Дом Каннингема был таким же старым, как и роща огромных дубов вокруг него, однако же само здание тщательно восстановили и модернизировали. Освещенные окна и абсолютно белый фронтон, казалось, излучали гостеприимство. Кампмюллер поставил машину возле похожего на колонну огромного дуба, ствол которого был освещен падавшим от крыльца лучом света, и они втроем вылезли из «мерседеса» и подошли к «лендроверу» Каннингема. Тот вместе с чернокожим слугой склонился над багажником. В руках у Каннингема была большая рыбина. Они повосхищались пойманным морским карасем, чешуя которого теперь сверкала, точно расплавленный свинец; рыба все еще хватала воздух раскрытой пастью, демонстрируя ряды округлых зубов. Потом Каннингем повел гостей в дом — странное зрелище они собой представляли, осторожно передвигаясь гуськом, чуть ли не на цыпочках, в своих грубых ботинках по отличному полированному паркету из кладрастиса и персидским коврам в нарядных комнатах с высокими потолками. Наконец они очутились в той самой гостиной с деревянными панелями, которую Тернер так хорошо помнил. Каннингем подошел к столику, где стоял большой серебряный поднос со стаканами и разнообразными бутылками и графинами, попросил Тернера налить кому чего хочется и исчез вместе с рыбиной. Вскоре они услышали его голос, приглушенный расстоянием, но все же достаточно громкий, куда громче всех остальных голосов, которые, как понял Тернер, принадлежали прислуге и доносились из кухни.
— Тебе чего, Пол?
Стандер изучал фотографии на стенах.
— Мне бренди с водой, пожалуйста. Ты видел эту голову леопарда? Наверное, старый зверюга был, если судить по клыкам.

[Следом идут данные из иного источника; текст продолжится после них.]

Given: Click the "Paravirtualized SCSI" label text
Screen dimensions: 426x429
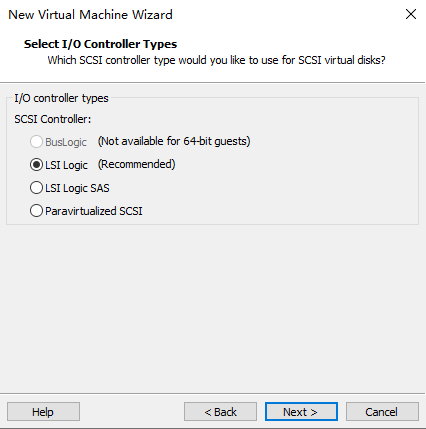Looking at the screenshot, I should tap(94, 211).
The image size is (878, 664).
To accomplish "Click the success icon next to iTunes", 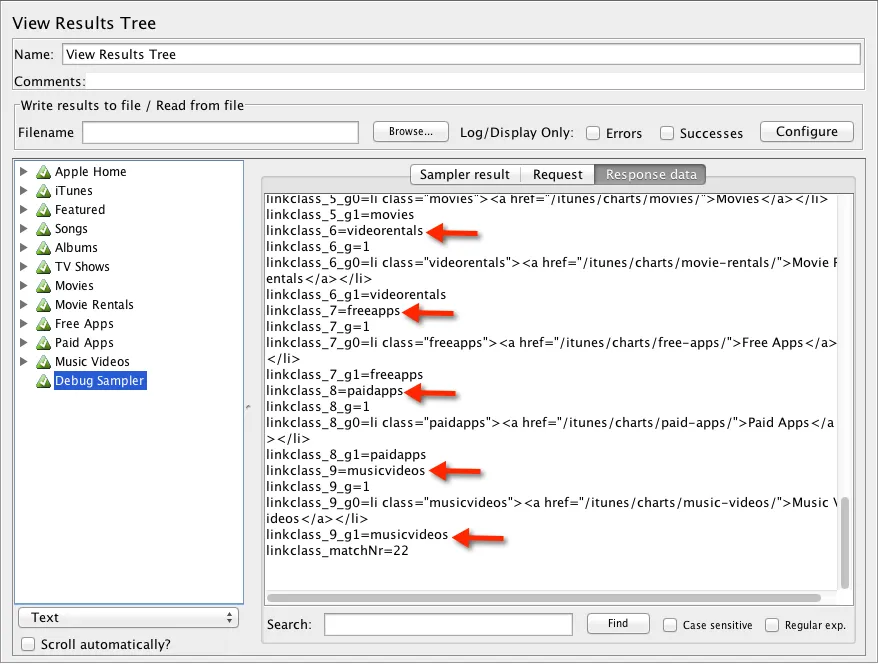I will click(42, 191).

Кампмюллер тоже бродил по гостиной, привлеченный в первую очередь развешанным на стене у большого камина антикварным огнестрельным оружием; сунув руку в карман шортов и откинув голову с видом знатока, он критически разглядывал коллекцию Каннингема.
Появился и сам Каннингем; он успел переодеться в синие джинсы и отлично сшитую куртку-сафари; на шее красовался платок в голубой горошек, на ногах были легкие сандалии. Волосы его были еще влажны и тщательно причесаны, отчего казались темнее. Он налил себе изрядную порцию виски с содовой, не переставая что-то говорить, и жестом пригласил гостей располагаться в креслах. Он рассказывал им истории о рыбной ловле до тех пор, пока из гостиной не улетучилось даже малейшее напряжение и совершенно перестал быть слышен хор кузнечиков и лягушек, звон которого доносился со стороны заболоченного пруда, скрытого деревьями.
На третий раз Полу Стандеру удалось наконец поговорить по телефону с Ван Ренсбургом, который минут за десять до его звонка вернулся совершенно измученный, но не потеряв ни одной собаки. Когда Пол снова присоединился к компании, они немного поговорили о черном леопарде и очень тихо вспомнили Майка Превальски, а потом принялись пить ускоренными темпами. От Каннингема они отбыли непристойно шумно, орали «До свиданья!», а потом пели в машине, особенно когда ехали через лес. Тернеру раньше и в голову не могло прийти, что они способны так орать, и он решил, что их истерическая веселость связана с гибелью Превальски.